> [What is needed]: Exclude the pictures. Transcribe, exactly as written, the lines from the one with "Where should I click to: Click" through the end of the entries below.

··· Records for this task ···

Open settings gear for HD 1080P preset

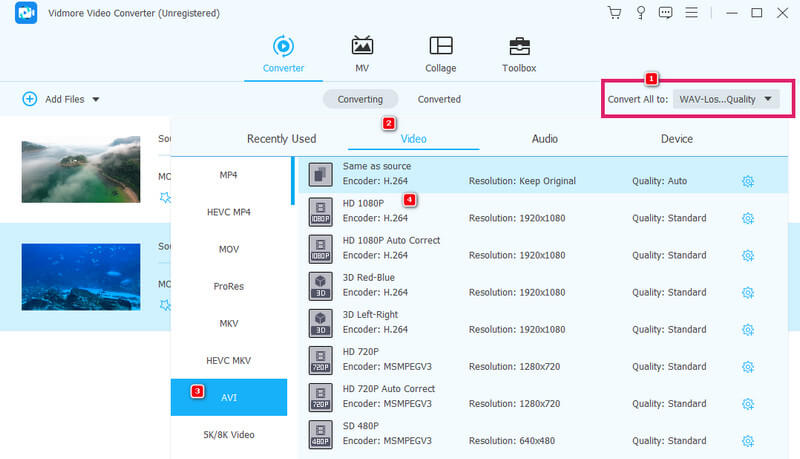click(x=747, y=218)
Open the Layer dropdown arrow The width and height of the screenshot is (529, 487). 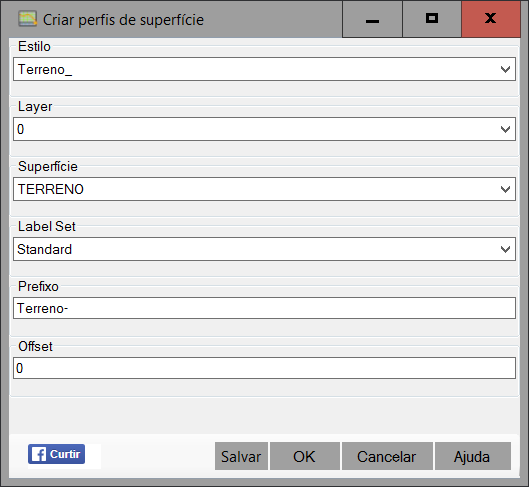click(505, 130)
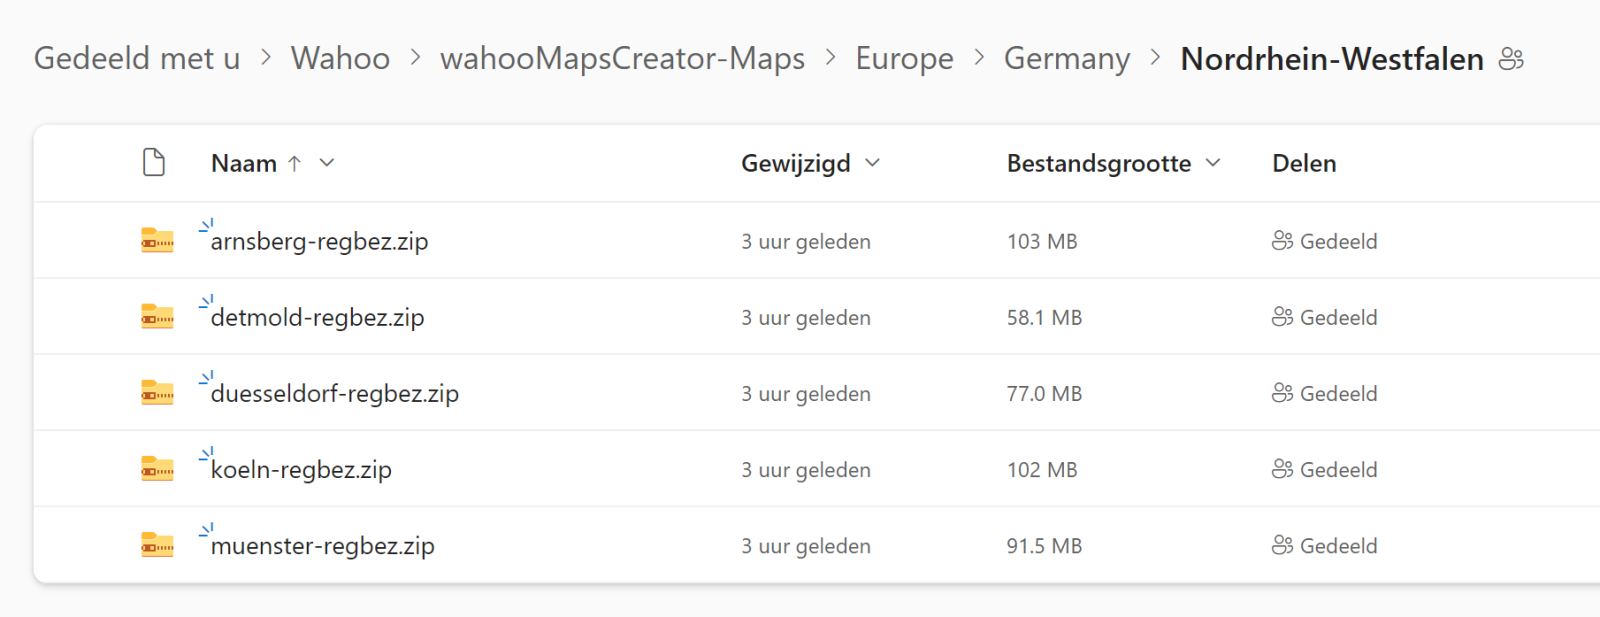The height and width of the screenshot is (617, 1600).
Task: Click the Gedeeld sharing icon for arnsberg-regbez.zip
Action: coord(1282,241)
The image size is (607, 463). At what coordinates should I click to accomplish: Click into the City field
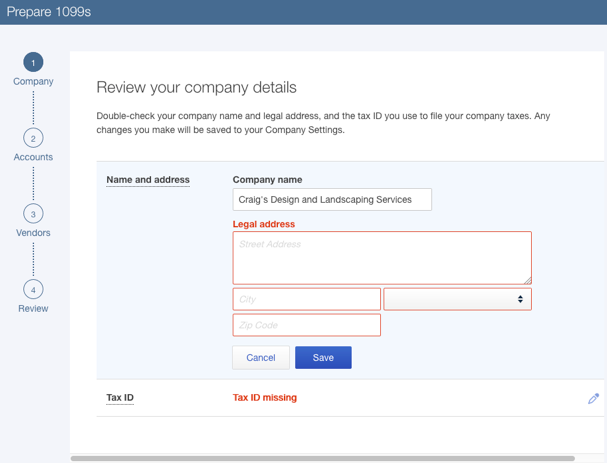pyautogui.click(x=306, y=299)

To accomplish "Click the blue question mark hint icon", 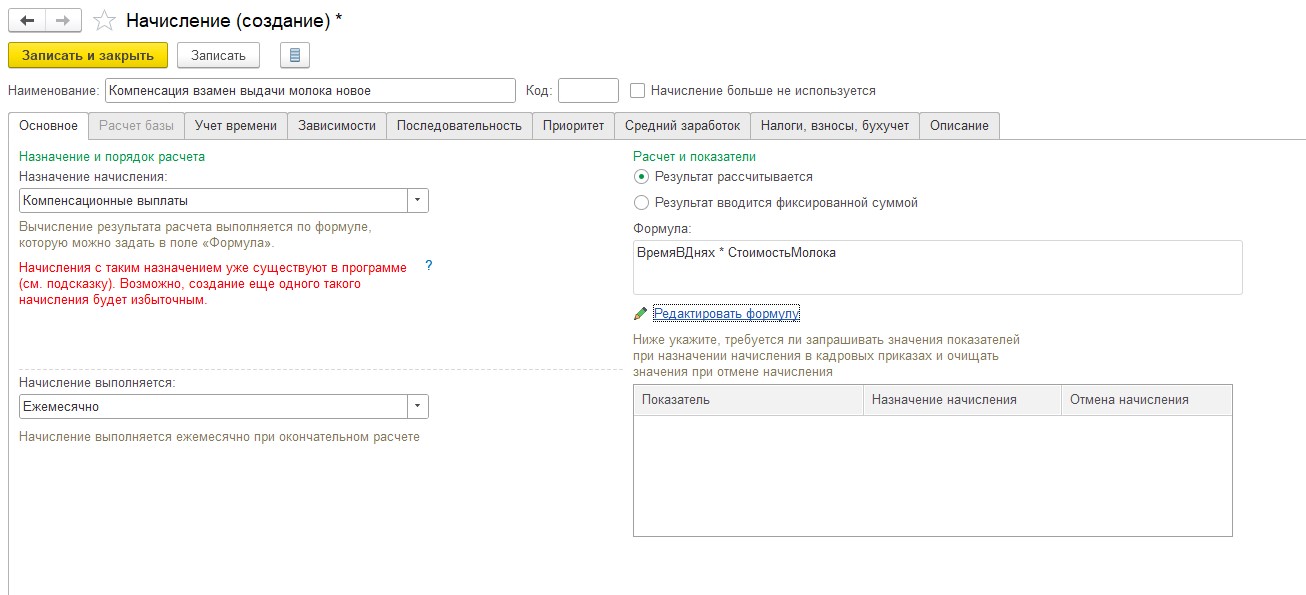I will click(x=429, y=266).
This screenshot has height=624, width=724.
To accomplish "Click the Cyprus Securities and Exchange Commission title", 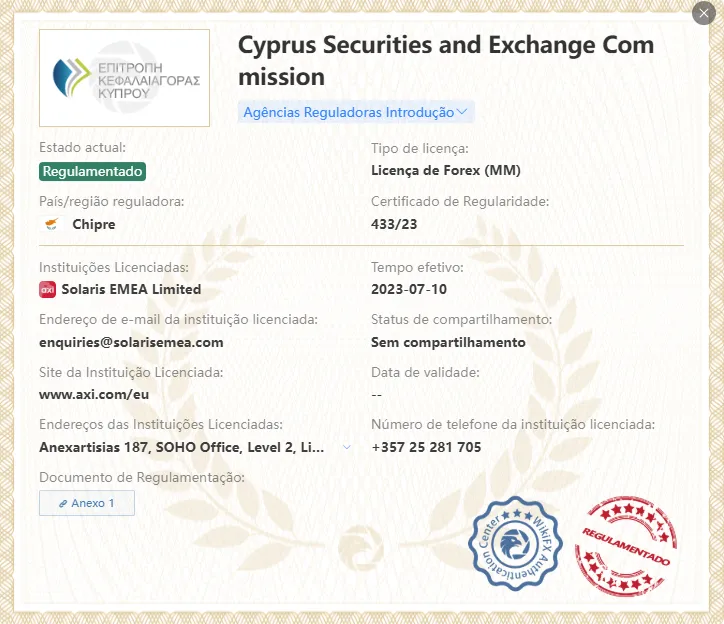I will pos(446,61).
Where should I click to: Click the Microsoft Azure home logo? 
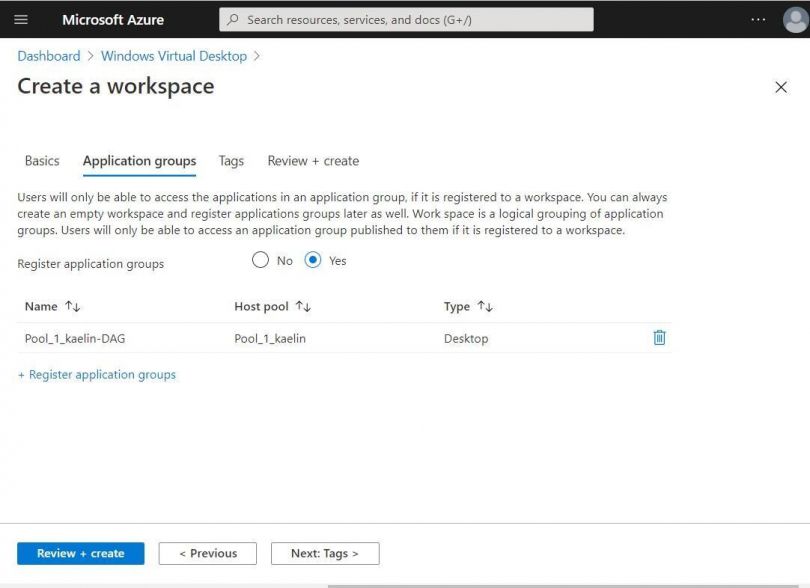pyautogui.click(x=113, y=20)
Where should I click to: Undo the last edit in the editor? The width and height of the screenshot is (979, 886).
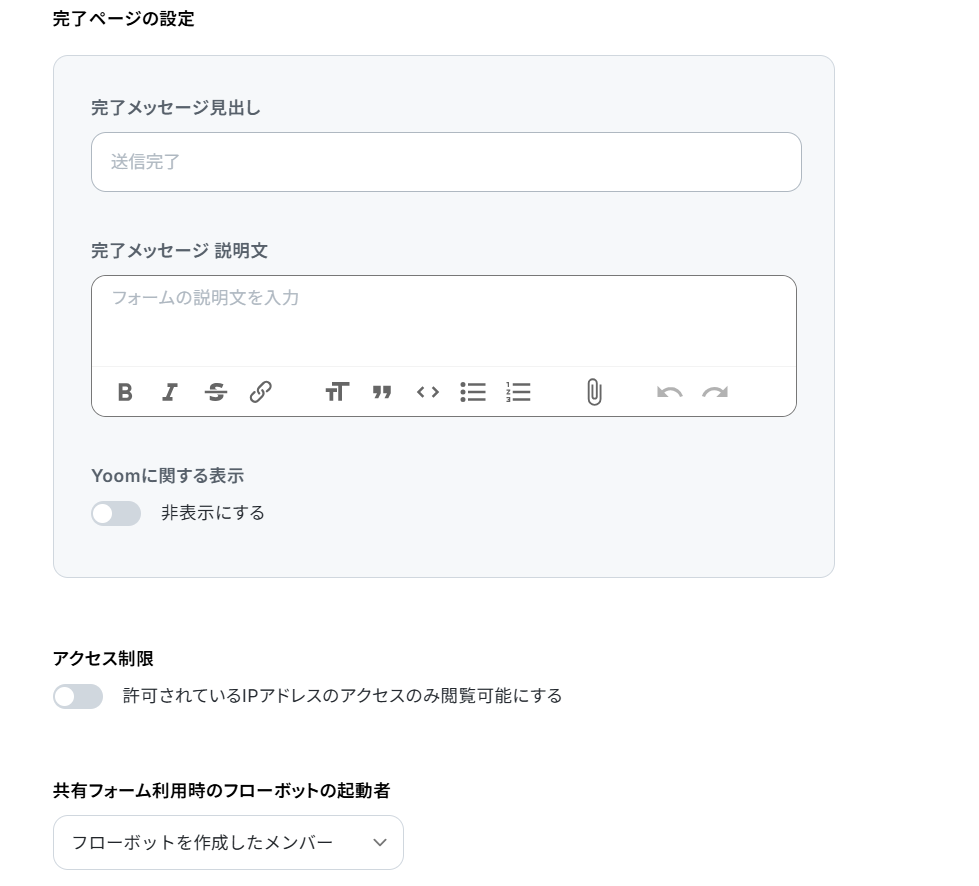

···

> [Task output]:
Where should I click to: Click the Microsoft Azure home logo? 
pyautogui.click(x=113, y=20)
Where should I click to: Undo the last edit in the editor? The width and height of the screenshot is (979, 886).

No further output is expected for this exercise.